We present here two patients and three control subjects to demonstrate the clinical utility of studying evoked otoacoustic emissions and their contralateral suppression, as an aid to the delineation of afferent neuron dysfunction and possible lack of efferent suppression. The key patients here who fail to show contralateral suppression of their very robust otoacoustic emissions, concomitantly show paradoxically absent auditory brainstem responses (ABRs) and absence of middle ear muscle reflexes despite normal audiograms in the 2 kHz region and normal tympanograms. One of these patients has nearly normal pure tone sensitivity up to 3 kHz. The other has normal sensitivity in the 2 kHz region, but poor sensitivity on either side of that frequency.

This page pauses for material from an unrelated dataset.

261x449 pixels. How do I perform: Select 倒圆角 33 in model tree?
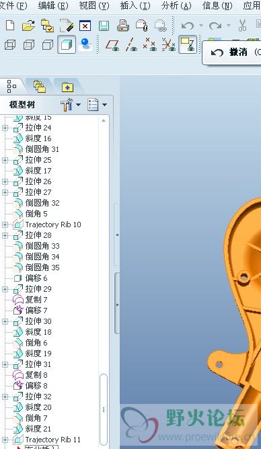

In addition, the two patients of interest show absent masking level differences and inordinately poor speech discrimination. Three 'foils' are presented: one patient with poor hearing on either side of 2 kHz, one with Bell's Palsy, and the third with bilateral temporal lobe disease. These patients show respectively that (1) isolated normal hearing at 2 kHz, (2) absence of middle ear muscle reflexes and (3) conscious cortical awareness of sound do not contribute directly to this intriguing clinical state. We propose that these patients with absent ABRs suffer from an auditory nervous system dysfunction which disrupts access to the efferent system. This condition also disables whatever systems contribute to the neural synchrony inherent in recording compound far-field action potentials such as the ABR. There are a number of hypotheses to be considered here. One suggests that the key patients are deficient in synchronous activation of Type I afferent fibers to the degree that they cannot activate efferent feedback, or they may be able to use only so-called Type II afferent neurons to support their normal zones of pure tone sensitivity. A less likely consideration focuses on the notion that discharge of primary neurons might be in some way synchronized by an efferent system which in these patients is the primary source of deficit.